With the landscaping often mistaken for overgrown weeds, the leaders of the project want it known that this appearance was very much intentional.
“Really, this landscape was a really unique opportunity, because the vision for the Buddy Holly Hall was that it was going to celebrate everything about who we are as Texans on the High Plains,” said Chad Davis, the landscape architect who led the project outside what’s become one of Lubbock’s most prominent buildings.
Davis said the hall had hoped to represent the communities in which it receives its greatest supporters.
Made up of more than 11,000 plants, seeded wildflowers and grasses, the landscaping consists of only plants that are native to the High Plains, Trans-Pecos and Rolling Plains, Davis said.
“Culturally, we really wanted to celebrate who we were,” Davis said. “We felt like this celebrated the landscapes where visitors would be coming from.”
Additionally, a product of the xeriscaping concept — the name coined for the form of landscaping that reduces natural resources — Davis noted that it was intentional to use hardy, drought-tolerant plants, because they save on irrigation and can better withstand Lubbock’s unpredictable climate.
During the harsh winter storm in February 2021, Davis said the hall only lost about 5% of its plants when others with non-native plants lost between 50% and 80% of their landscaping.
“We were nervous, but the beauty of our natives is that the natives can withstand the highs up to 105 and withstand lows to minus-5 for several days at a time,” Davis noted.
“Not to mention, right in the middle of an asphalt jungle, we’re already seeing songbirds populate the site; migrating hummingbirds are visiting; bees are there; and the butterflies are there on their migration,” he added.
Texas Tech Greenhouse and Horticulture Garden Manager Vikram Baliga — known on social media as the Plant Prof — said there’s a “certain charm” to the landscaping at Buddy Holly Hall.

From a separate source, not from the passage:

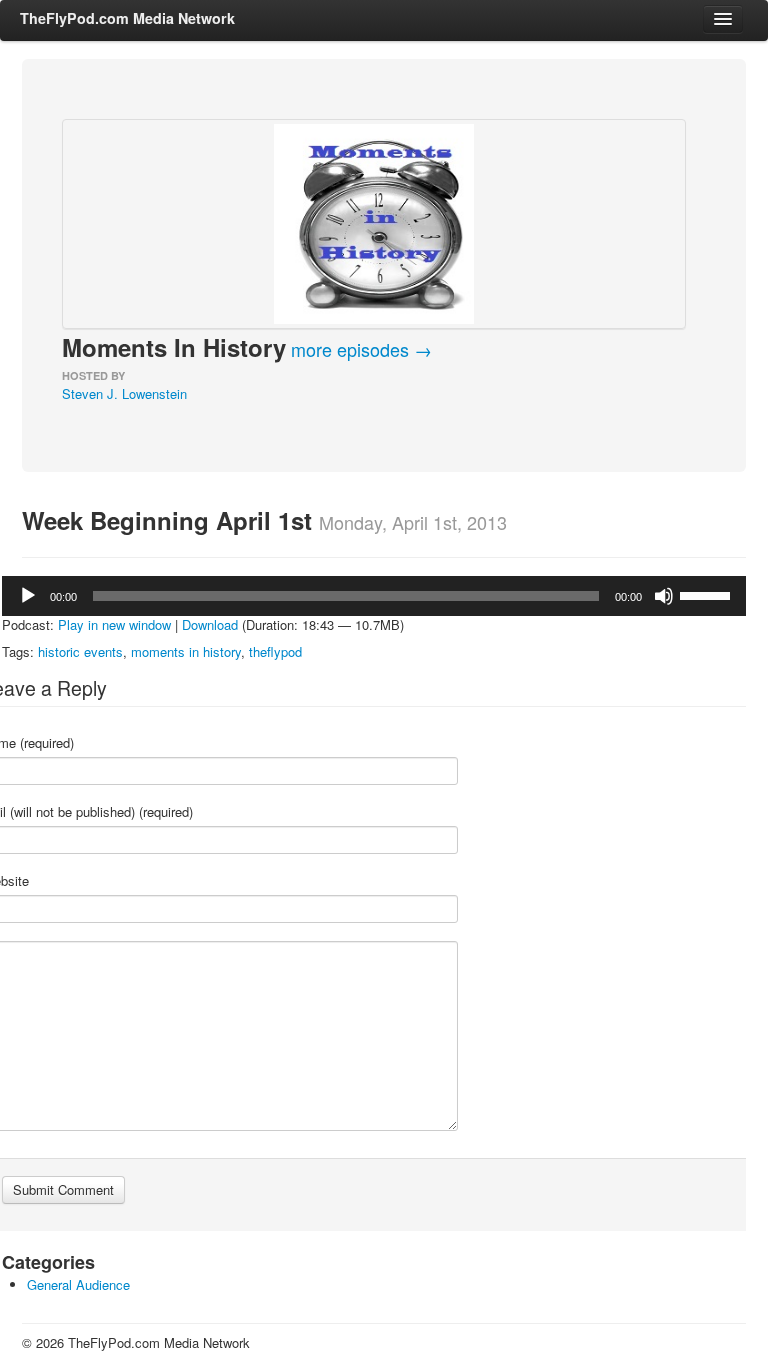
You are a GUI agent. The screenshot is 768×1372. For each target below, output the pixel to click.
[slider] (708, 594)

“I think their hearts were in the right place,” Baliga said. “(When implementing xeriscaping), there’s got to be the balance of using native plants, but using them in a way that people want to look at them — and it’s especially challenging in such a high-profile place. “
While he doesn’t criticize it in the same way that some Lubbock residents have, he said he personally would’ve created a really dense, lush landscape that incorporated more trees, such as desert willows and crepe myrtles.
Plus, xeriscaping takes time to establish, he said, so it’s important to recognize that it’s not yet in its final phase.
“I see what they’re going for, and I think long-term, it’ll turn into a really nice landscape,” Baliga said.